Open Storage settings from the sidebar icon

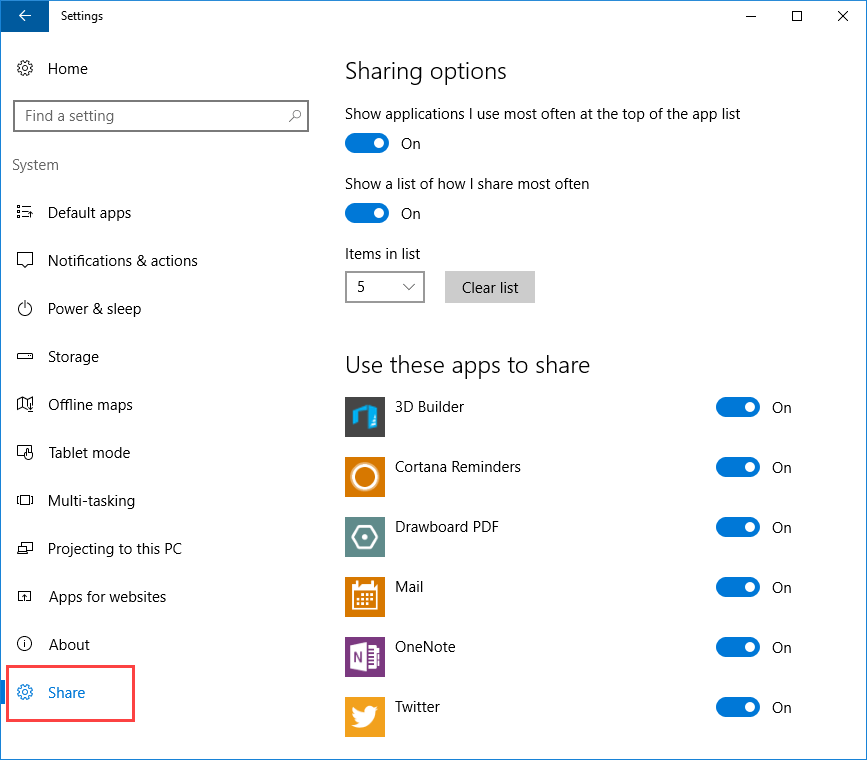pyautogui.click(x=25, y=356)
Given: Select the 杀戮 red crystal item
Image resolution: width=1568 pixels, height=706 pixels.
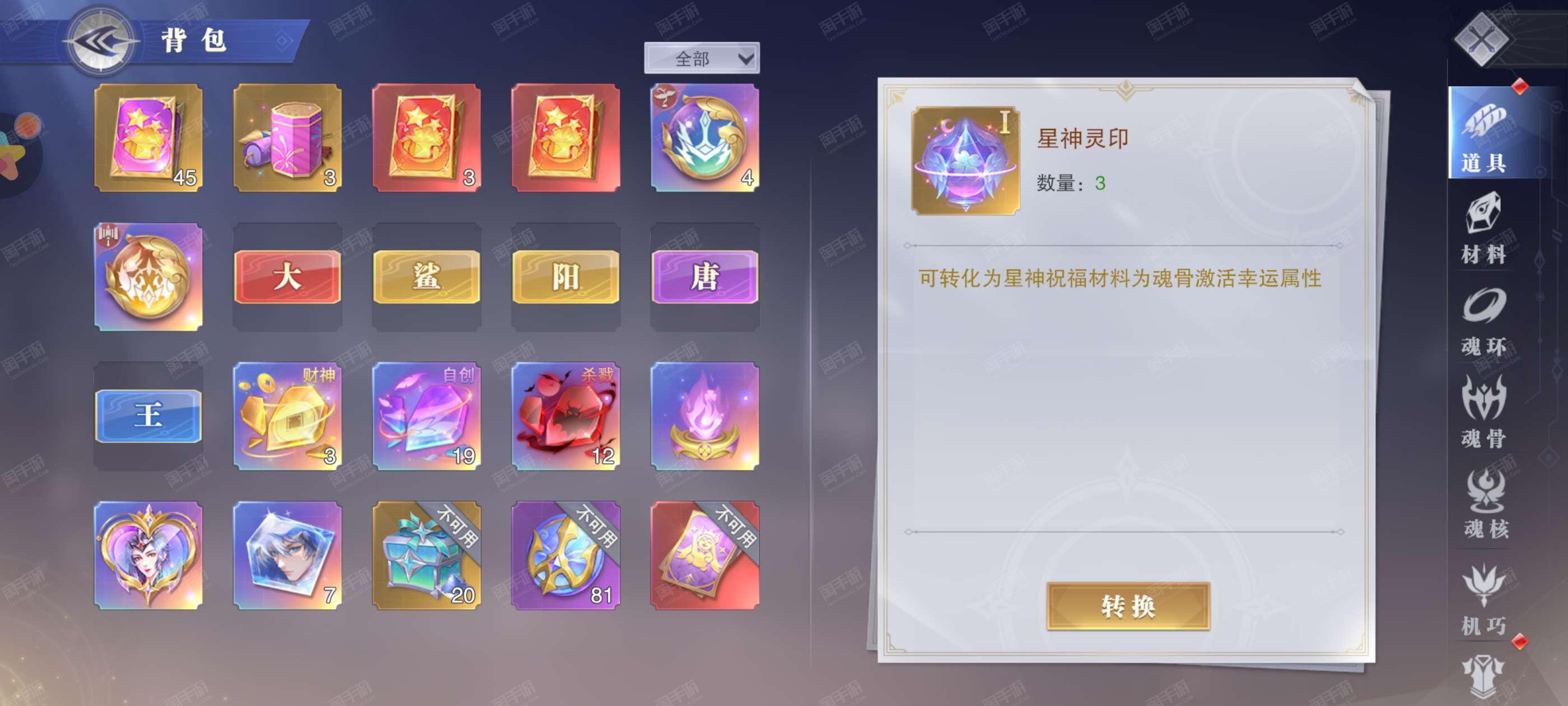Looking at the screenshot, I should tap(566, 416).
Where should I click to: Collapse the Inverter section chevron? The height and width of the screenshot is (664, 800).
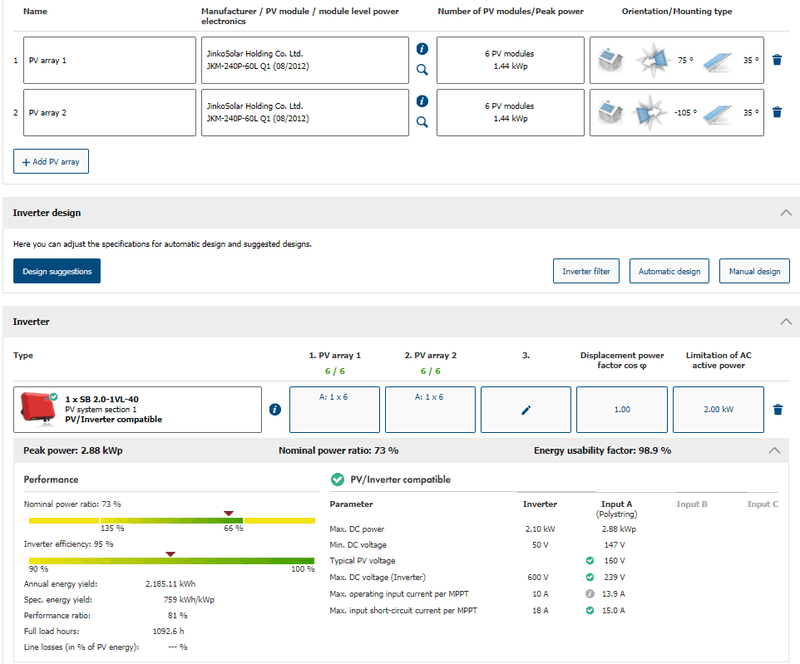(785, 322)
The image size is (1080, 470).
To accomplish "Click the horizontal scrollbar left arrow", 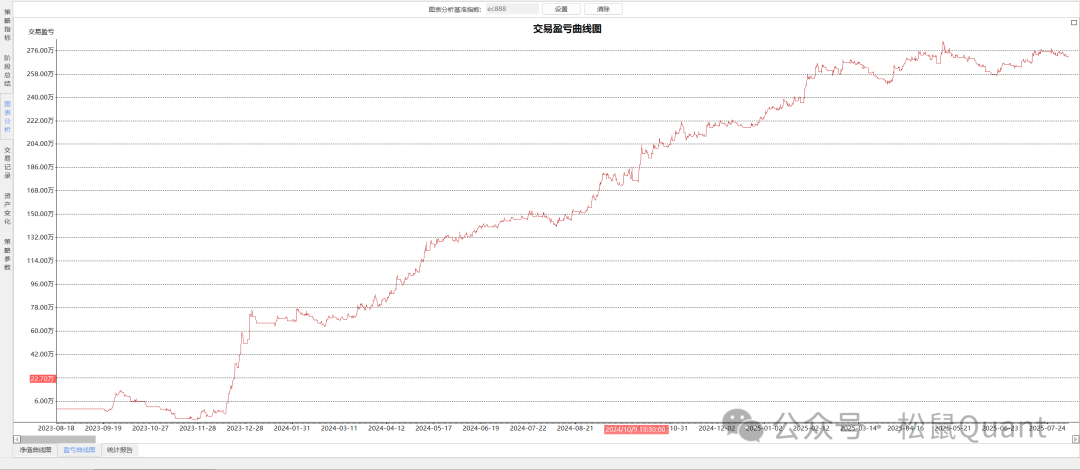I will [x=16, y=439].
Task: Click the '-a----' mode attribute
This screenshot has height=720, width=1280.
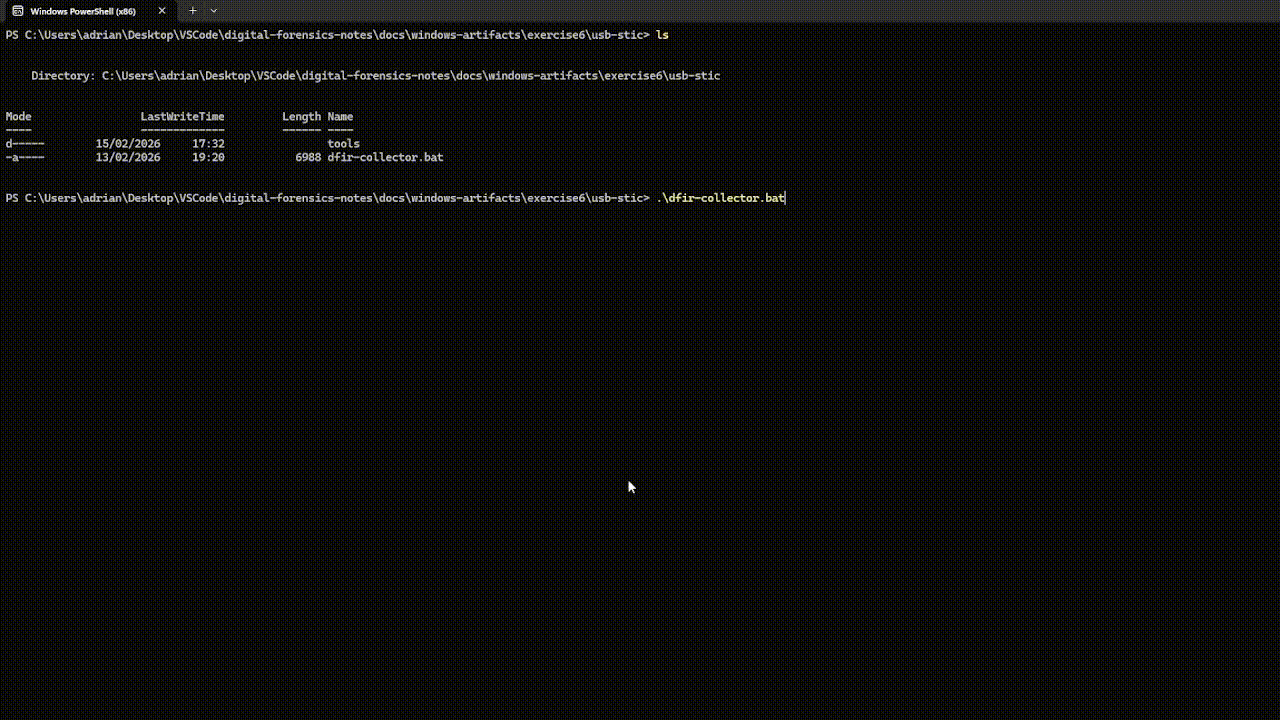Action: coord(25,158)
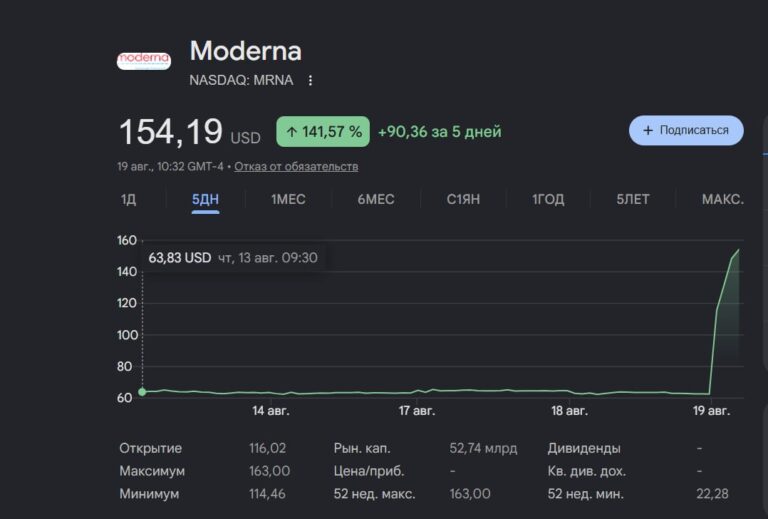Show year-to-date С1ЯН range
The image size is (768, 519).
pos(463,199)
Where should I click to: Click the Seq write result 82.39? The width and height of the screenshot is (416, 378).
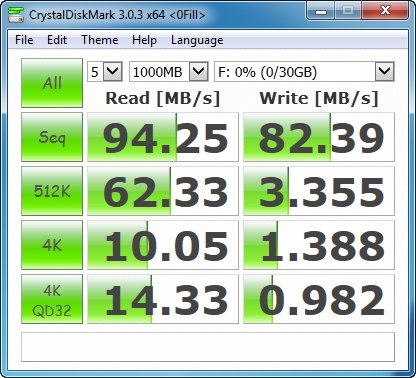(319, 137)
##############################
Exercise requirements
The line containing "Task: Click the '-a----' mode attribute" and every line after it, through the end of the material above, are to be printed exactly; no pictures belong in the output.

Task response
Task: Click the '-a----' mode attribute
This screenshot has height=720, width=1280.
Action: coord(25,158)
Show year-to-date С1ЯН range
The image size is (768, 519).
pos(463,199)
Where should I click to: Click the Seq write result 82.39? The width and height of the screenshot is (416, 378).
(319, 137)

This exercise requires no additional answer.